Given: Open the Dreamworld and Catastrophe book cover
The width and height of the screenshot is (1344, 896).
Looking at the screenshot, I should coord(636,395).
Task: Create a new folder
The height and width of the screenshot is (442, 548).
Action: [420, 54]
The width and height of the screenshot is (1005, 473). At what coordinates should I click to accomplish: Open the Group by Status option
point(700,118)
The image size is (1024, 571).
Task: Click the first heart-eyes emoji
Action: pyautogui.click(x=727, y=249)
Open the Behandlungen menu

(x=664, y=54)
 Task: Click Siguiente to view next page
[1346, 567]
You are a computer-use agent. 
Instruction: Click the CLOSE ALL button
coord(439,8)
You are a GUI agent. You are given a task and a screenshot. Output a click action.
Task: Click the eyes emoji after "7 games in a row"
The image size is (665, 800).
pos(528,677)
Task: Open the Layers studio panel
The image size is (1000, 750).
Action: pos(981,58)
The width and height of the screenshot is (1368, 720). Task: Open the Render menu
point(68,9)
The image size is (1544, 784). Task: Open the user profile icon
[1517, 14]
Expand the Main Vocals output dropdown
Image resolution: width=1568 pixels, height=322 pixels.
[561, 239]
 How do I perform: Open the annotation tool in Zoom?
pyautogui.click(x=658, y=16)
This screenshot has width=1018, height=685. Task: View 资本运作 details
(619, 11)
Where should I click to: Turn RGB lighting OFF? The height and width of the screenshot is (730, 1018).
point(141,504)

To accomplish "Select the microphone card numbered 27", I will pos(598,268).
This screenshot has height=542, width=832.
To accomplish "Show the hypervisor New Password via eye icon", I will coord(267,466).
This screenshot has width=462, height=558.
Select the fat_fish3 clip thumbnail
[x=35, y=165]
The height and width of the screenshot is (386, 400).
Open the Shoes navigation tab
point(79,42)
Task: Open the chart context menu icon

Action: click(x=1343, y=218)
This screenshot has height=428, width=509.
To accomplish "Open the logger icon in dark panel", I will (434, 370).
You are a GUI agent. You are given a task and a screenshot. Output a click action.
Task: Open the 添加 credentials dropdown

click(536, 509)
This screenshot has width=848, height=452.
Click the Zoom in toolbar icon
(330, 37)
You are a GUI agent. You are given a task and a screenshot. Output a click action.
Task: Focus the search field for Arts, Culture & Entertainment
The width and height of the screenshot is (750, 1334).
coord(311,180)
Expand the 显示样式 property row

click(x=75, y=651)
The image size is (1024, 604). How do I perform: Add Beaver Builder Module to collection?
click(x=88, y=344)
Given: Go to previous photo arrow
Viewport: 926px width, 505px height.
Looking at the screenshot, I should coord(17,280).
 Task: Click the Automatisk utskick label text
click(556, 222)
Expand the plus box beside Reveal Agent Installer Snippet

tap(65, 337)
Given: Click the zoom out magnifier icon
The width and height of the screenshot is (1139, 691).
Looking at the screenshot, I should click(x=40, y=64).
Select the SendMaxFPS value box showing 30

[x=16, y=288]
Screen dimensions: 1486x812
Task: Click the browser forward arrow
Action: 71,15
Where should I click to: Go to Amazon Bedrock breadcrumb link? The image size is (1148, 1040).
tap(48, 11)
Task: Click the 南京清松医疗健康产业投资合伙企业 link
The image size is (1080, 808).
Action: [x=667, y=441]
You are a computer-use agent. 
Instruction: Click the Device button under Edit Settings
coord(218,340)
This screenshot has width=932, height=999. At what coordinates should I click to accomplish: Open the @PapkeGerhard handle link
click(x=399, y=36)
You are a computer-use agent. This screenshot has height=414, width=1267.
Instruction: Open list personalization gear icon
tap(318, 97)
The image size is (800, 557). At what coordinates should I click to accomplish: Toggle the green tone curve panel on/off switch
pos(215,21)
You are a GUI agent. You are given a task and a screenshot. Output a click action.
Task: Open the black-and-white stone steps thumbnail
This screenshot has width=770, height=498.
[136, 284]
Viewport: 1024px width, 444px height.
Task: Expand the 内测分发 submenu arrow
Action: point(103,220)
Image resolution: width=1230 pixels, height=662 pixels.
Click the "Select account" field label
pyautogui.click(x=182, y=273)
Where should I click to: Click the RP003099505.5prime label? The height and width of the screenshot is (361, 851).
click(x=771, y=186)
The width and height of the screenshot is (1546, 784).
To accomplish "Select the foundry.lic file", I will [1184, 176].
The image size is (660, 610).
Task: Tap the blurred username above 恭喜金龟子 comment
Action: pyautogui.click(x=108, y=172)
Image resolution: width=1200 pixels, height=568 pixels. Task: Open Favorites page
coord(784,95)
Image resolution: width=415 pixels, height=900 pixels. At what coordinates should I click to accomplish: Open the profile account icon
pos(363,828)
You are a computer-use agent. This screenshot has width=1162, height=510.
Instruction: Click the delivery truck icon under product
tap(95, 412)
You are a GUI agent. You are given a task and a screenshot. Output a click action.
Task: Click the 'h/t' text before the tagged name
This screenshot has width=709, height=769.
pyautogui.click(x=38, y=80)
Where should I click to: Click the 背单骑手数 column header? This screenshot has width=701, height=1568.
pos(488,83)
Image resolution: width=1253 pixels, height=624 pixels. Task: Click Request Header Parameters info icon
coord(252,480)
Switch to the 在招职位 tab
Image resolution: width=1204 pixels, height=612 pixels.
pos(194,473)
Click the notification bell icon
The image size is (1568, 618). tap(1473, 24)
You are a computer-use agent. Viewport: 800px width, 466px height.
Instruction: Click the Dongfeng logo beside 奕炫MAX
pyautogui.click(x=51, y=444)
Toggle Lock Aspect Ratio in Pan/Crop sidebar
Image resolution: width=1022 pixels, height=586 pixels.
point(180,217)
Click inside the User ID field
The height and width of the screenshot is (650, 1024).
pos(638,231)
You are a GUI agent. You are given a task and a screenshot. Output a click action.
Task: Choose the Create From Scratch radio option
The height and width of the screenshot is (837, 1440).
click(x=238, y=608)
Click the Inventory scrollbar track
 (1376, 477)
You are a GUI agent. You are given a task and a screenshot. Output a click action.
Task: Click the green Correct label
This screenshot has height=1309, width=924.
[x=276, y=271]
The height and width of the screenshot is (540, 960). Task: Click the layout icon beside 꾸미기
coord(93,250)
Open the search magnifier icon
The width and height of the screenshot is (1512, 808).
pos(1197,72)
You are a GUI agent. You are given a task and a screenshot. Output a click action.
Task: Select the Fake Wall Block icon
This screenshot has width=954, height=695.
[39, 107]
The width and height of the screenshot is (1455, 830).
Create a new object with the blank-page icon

### WHAT NEEDS TO BE DONE:
Out of the entries above, write out only the lines between the line holding "This screenshot has width=1018, height=685." and the line holding "This screenshot has width=848, height=452.", inclusive, each exactly as given.

### EXERCISE RESULT:
This screenshot has width=1018, height=685. Task: View 资本运作 details
(619, 11)
Where should I click to: Turn RGB lighting OFF? The height and width of the screenshot is (730, 1018).
point(141,504)

To accomplish "Select the microphone card numbered 27", I will pos(598,268).
This screenshot has height=542, width=832.
To accomplish "Show the hypervisor New Password via eye icon", I will coord(267,466).
This screenshot has width=462, height=558.
Select the fat_fish3 clip thumbnail
[x=35, y=165]
The height and width of the screenshot is (386, 400).
Open the Shoes navigation tab
point(79,42)
Task: Open the chart context menu icon

Action: click(x=1343, y=218)
This screenshot has height=428, width=509.
To accomplish "Open the logger icon in dark panel", I will (434, 370).
You are a GUI agent. You are given a task and a screenshot. Output a click action.
Task: Open the 添加 credentials dropdown

click(536, 509)
This screenshot has width=848, height=452.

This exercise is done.